Produits cosmétiques: expérimentation animale (7ème modif. directive «Cosmétiques» 76/768/CEE)
Conformément à la directive 76/768/CEE du Conseil (directive « Cosmétiques »), la Commission présente son neuvième rapport sur la mise au point, la validation et l’acceptation légale de méthodes pouvant être substituées à l’expérimentation animale dans le domaine des cosmétiques (2009). Le rapport:
- contient des données sur le nombre et le type d’expérimentations portant sur des produits cosmétiques effectuées sur des animaux en 2009, ainsi que des informations sur les progrès réalisés en matière de mise au point, de validation et d’acceptation légale de méthodes de substitution à l’expérimentation animale dans l’Union et au niveau international ;
- informe le Parlement européen et le Conseil que, pour des raisons techniques, le remplacement complet des expérimentations sur les animaux, prévu pour 2013, ne sera pas effectif avant le 11 mars 2013.
Respect des interdictions d’expérimentation et de commercialisation : une interdiction des expérimentations animales portant sur des produits cosmétiques finis est en vigueur depuis septembre 2004, et une interdiction des expérimentations portant sur des ingrédients ou des combinaisons d’ingrédients s’applique depuis mars 2009. De même, depuis mars 2009, il est interdit dans l’Union européenne (UE) de commercialiser des produits cosmétiques ou ingrédients de produits cosmétiques qui ont été testés sur des animaux, quelle que soit l’origine de ces produits.
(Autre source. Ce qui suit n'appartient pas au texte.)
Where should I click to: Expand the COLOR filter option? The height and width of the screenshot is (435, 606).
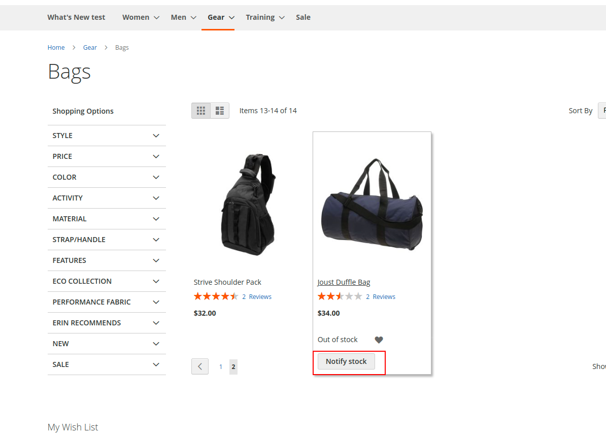(107, 177)
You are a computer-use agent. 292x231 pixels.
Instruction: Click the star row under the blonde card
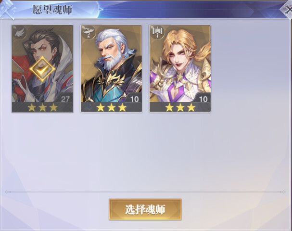[180, 107]
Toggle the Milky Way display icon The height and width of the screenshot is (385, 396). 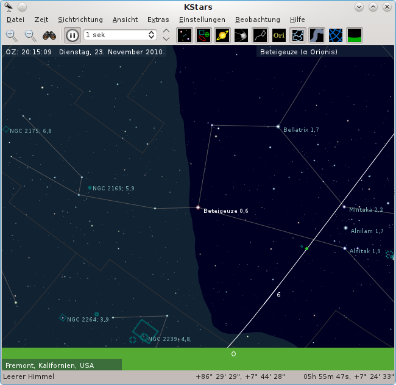pyautogui.click(x=317, y=35)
Globalement, la conclusion et les perspectives sont encourageantes si l’on considère les progrès réalisés depuis 2003, année de l’introduction des dispositions actuelles. L’expérimentation animale en vue d’évaluer la sécurité des produits cosmétiques dans l’Union européenne appartient définitivement au passé. L’interdiction des expérimentations est bien appliquée et contrôlée.
Au fil des ans, un nombre toujours plus petit d’animaux a été utilisé: 344 au cours des premiers mois de l’année 2009 (contre 1.818 en 2007 et 1.510 en 2008) selon les données enregistrées, avant l’entrée en vigueur de l’interdiction complète des expérimentations. D’après les informations reçues, les ingrédients des produits cosmétiques n’ont été testés sur des animaux qu’en Espagne et en France.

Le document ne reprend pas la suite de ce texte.